== Segment start ==

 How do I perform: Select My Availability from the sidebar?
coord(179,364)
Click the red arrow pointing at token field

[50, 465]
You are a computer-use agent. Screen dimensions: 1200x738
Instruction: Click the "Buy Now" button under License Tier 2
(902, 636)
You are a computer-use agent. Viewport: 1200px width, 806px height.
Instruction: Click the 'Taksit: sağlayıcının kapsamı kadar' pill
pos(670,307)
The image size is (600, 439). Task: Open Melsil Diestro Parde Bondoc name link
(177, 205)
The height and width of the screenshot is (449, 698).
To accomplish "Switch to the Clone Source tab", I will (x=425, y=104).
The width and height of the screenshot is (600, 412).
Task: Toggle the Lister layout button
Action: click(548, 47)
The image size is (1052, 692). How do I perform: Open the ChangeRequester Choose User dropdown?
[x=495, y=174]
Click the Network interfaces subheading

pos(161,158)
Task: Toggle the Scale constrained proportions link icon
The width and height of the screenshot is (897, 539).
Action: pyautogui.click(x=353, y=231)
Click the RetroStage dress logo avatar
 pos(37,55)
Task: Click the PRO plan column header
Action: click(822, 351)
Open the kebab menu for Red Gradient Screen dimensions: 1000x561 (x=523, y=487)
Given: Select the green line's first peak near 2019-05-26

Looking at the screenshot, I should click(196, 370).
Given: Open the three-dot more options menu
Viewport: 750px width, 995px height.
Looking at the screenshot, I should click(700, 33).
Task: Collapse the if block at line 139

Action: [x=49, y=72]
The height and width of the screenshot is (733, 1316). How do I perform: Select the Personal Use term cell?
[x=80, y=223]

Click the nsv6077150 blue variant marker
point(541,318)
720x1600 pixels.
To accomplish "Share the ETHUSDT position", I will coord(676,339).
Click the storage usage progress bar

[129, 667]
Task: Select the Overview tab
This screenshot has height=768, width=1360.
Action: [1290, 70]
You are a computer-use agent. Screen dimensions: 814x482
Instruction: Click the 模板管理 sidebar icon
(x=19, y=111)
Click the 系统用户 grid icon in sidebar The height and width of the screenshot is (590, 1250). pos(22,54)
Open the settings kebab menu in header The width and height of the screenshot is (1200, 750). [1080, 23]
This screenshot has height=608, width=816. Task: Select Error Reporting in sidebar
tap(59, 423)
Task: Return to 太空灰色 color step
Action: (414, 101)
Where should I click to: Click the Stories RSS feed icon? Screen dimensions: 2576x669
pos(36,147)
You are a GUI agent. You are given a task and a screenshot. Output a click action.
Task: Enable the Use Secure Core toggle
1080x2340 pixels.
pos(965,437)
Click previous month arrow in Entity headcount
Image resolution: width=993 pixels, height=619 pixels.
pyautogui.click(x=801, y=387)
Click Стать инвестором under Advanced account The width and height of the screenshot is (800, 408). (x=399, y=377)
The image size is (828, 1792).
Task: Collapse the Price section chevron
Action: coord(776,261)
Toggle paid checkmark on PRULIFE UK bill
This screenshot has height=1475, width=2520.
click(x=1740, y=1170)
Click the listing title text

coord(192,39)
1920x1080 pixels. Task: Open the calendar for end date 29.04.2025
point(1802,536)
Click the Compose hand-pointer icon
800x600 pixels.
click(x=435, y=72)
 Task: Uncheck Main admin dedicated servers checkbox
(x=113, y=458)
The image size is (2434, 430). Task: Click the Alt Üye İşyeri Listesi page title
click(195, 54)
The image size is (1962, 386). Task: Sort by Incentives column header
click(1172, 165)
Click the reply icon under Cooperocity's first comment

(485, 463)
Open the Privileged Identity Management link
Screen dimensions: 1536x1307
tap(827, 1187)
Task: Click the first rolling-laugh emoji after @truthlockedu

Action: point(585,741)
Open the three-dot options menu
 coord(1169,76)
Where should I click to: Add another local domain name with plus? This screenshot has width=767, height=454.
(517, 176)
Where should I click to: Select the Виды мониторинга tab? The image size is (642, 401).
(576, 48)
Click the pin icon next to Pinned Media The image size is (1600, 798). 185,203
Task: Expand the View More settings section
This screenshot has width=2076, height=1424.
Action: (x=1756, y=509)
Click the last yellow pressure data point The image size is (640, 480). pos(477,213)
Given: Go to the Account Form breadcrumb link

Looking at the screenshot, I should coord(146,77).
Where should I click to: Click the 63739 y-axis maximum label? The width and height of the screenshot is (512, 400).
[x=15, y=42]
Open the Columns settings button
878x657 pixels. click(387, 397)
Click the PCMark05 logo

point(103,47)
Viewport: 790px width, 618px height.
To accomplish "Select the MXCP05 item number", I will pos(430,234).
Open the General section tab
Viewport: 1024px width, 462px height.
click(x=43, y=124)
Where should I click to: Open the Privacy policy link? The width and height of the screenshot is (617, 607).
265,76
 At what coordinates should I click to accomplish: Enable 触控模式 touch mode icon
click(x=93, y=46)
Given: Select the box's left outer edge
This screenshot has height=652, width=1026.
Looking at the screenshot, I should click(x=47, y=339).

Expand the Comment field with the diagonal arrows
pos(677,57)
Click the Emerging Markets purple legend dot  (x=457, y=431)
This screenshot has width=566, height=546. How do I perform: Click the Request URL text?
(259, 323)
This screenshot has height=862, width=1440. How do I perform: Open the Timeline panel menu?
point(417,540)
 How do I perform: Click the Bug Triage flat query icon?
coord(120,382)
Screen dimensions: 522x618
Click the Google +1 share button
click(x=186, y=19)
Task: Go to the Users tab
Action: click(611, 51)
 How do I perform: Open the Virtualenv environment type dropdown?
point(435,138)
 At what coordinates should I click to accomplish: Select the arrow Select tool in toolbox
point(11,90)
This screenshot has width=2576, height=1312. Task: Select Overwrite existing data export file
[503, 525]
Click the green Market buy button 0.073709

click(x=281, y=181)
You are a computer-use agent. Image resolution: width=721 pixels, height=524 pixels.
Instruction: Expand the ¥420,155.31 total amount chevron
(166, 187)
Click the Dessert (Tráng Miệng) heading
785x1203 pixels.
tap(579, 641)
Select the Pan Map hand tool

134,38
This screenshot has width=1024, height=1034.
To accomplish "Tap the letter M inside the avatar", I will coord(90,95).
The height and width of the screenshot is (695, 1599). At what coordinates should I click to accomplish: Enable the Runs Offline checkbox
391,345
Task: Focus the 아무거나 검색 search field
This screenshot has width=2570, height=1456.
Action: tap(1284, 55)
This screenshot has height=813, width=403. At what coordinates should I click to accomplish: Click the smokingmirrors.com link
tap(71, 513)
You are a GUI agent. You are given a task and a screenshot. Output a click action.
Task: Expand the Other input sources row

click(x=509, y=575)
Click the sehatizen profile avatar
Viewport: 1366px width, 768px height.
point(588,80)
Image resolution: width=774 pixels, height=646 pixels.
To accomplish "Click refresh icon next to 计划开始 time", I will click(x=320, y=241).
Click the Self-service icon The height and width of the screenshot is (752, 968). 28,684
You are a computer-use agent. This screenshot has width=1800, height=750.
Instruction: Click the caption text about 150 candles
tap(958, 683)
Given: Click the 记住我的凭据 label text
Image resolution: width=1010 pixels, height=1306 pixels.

== Segment end ==

Word for word, write out every entry shown above.

ANSWER SPACE
 How do I perform: Select My Availability from the sidebar?
coord(179,364)
Click the red arrow pointing at token field

[50, 465]
You are a computer-use agent. Screen dimensions: 1200x738
Instruction: Click the "Buy Now" button under License Tier 2
(902, 636)
You are a computer-use agent. Viewport: 1200px width, 806px height.
Instruction: Click the 'Taksit: sağlayıcının kapsamı kadar' pill
pos(670,307)
The image size is (600, 439). Task: Open Melsil Diestro Parde Bondoc name link
(177, 205)
The height and width of the screenshot is (449, 698).
To accomplish "Switch to the Clone Source tab", I will (x=425, y=104).
The width and height of the screenshot is (600, 412).
Task: Toggle the Lister layout button
Action: click(548, 47)
The image size is (1052, 692). How do I perform: Open the ChangeRequester Choose User dropdown?
[x=495, y=174]
Click the Network interfaces subheading

pos(161,158)
Task: Toggle the Scale constrained proportions link icon
The width and height of the screenshot is (897, 539).
Action: pyautogui.click(x=353, y=231)
Click the RetroStage dress logo avatar
 pos(37,55)
Task: Click the PRO plan column header
Action: click(822, 351)
Open the kebab menu for Red Gradient Screen dimensions: 1000x561 (x=523, y=487)
Given: Select the green line's first peak near 2019-05-26

Looking at the screenshot, I should click(196, 370).
Given: Open the three-dot more options menu
Viewport: 750px width, 995px height.
Looking at the screenshot, I should click(700, 33).
Task: Collapse the if block at line 139

Action: [x=49, y=72]
The height and width of the screenshot is (733, 1316). How do I perform: Select the Personal Use term cell?
[x=80, y=223]

Click the nsv6077150 blue variant marker
point(541,318)
720x1600 pixels.
To accomplish "Share the ETHUSDT position", I will coord(676,339).
Click the storage usage progress bar

[129, 667]
Task: Select the Overview tab
This screenshot has height=768, width=1360.
Action: [1290, 70]
You are a computer-use agent. Screen dimensions: 814x482
Instruction: Click the 模板管理 sidebar icon
(x=19, y=111)
Click the 系统用户 grid icon in sidebar The height and width of the screenshot is (590, 1250). pos(22,54)
Open the settings kebab menu in header The width and height of the screenshot is (1200, 750). [1080, 23]
This screenshot has height=608, width=816. Task: Select Error Reporting in sidebar
tap(59, 423)
Task: Return to 太空灰色 color step
Action: (414, 101)
Where should I click to: Click the Stories RSS feed icon? Screen dimensions: 2576x669
pos(36,147)
You are a GUI agent. You are given a task and a screenshot. Output a click action.
Task: Enable the Use Secure Core toggle
1080x2340 pixels.
pos(965,437)
Click previous month arrow in Entity headcount
Image resolution: width=993 pixels, height=619 pixels.
pyautogui.click(x=801, y=387)
Click Стать инвестором under Advanced account The width and height of the screenshot is (800, 408). (x=399, y=377)
The image size is (828, 1792).
Task: Collapse the Price section chevron
Action: coord(776,261)
Toggle paid checkmark on PRULIFE UK bill
This screenshot has height=1475, width=2520.
click(x=1740, y=1170)
Click the listing title text

coord(192,39)
1920x1080 pixels. Task: Open the calendar for end date 29.04.2025
point(1802,536)
Click the Compose hand-pointer icon
800x600 pixels.
click(x=435, y=72)
 Task: Uncheck Main admin dedicated servers checkbox
(x=113, y=458)
The image size is (2434, 430). Task: Click the Alt Üye İşyeri Listesi page title
click(195, 54)
The image size is (1962, 386). Task: Sort by Incentives column header
click(1172, 165)
Click the reply icon under Cooperocity's first comment

(485, 463)
Open the Privileged Identity Management link
Screen dimensions: 1536x1307
tap(827, 1187)
Task: Click the first rolling-laugh emoji after @truthlockedu

Action: point(585,741)
Open the three-dot options menu
 coord(1169,76)
Where should I click to: Add another local domain name with plus? This screenshot has width=767, height=454.
(517, 176)
Where should I click to: Select the Виды мониторинга tab? The image size is (642, 401).
(576, 48)
Click the pin icon next to Pinned Media The image size is (1600, 798). 185,203
Task: Expand the View More settings section
This screenshot has width=2076, height=1424.
Action: (x=1756, y=509)
Click the last yellow pressure data point The image size is (640, 480). pos(477,213)
Given: Go to the Account Form breadcrumb link

Looking at the screenshot, I should coord(146,77).
Where should I click to: Click the 63739 y-axis maximum label? The width and height of the screenshot is (512, 400).
[x=15, y=42]
Open the Columns settings button
878x657 pixels. click(387, 397)
Click the PCMark05 logo

point(103,47)
Viewport: 790px width, 618px height.
To accomplish "Select the MXCP05 item number", I will pos(430,234).
Open the General section tab
Viewport: 1024px width, 462px height.
click(x=43, y=124)
Where should I click to: Open the Privacy policy link? The width and height of the screenshot is (617, 607).
265,76
 At what coordinates should I click to accomplish: Enable 触控模式 touch mode icon
click(x=93, y=46)
Given: Select the box's left outer edge
This screenshot has height=652, width=1026.
Looking at the screenshot, I should click(x=47, y=339).

Expand the Comment field with the diagonal arrows
pos(677,57)
Click the Emerging Markets purple legend dot  (x=457, y=431)
This screenshot has width=566, height=546. How do I perform: Click the Request URL text?
(259, 323)
This screenshot has height=862, width=1440. How do I perform: Open the Timeline panel menu?
point(417,540)
 How do I perform: Click the Bug Triage flat query icon?
coord(120,382)
Screen dimensions: 522x618
Click the Google +1 share button
click(x=186, y=19)
Task: Go to the Users tab
Action: click(611, 51)
 How do I perform: Open the Virtualenv environment type dropdown?
point(435,138)
 At what coordinates should I click to accomplish: Select the arrow Select tool in toolbox
point(11,90)
This screenshot has width=2576, height=1312. Task: Select Overwrite existing data export file
[503, 525]
Click the green Market buy button 0.073709

click(x=281, y=181)
You are a computer-use agent. Image resolution: width=721 pixels, height=524 pixels.
Instruction: Expand the ¥420,155.31 total amount chevron
(166, 187)
Click the Dessert (Tráng Miệng) heading
785x1203 pixels.
tap(579, 641)
Select the Pan Map hand tool

134,38
This screenshot has width=1024, height=1034.
To accomplish "Tap the letter M inside the avatar", I will coord(90,95).
The height and width of the screenshot is (695, 1599). At what coordinates should I click to accomplish: Enable the Runs Offline checkbox
391,345
Task: Focus the 아무거나 검색 search field
This screenshot has width=2570, height=1456.
Action: tap(1284, 55)
This screenshot has height=813, width=403. At what coordinates should I click to accomplish: Click the smokingmirrors.com link
tap(71, 513)
You are a GUI agent. You are given a task and a screenshot. Output a click action.
Task: Expand the Other input sources row

click(x=509, y=575)
Click the sehatizen profile avatar
Viewport: 1366px width, 768px height.
point(588,80)
Image resolution: width=774 pixels, height=646 pixels.
To accomplish "Click refresh icon next to 计划开始 time", I will click(x=320, y=241).
Click the Self-service icon The height and width of the screenshot is (752, 968). 28,684
You are a computer-use agent. This screenshot has width=1800, height=750.
Instruction: Click the caption text about 150 candles
tap(958, 683)
Given: Click the 记住我的凭据 label text
Image resolution: width=1010 pixels, height=1306 pixels.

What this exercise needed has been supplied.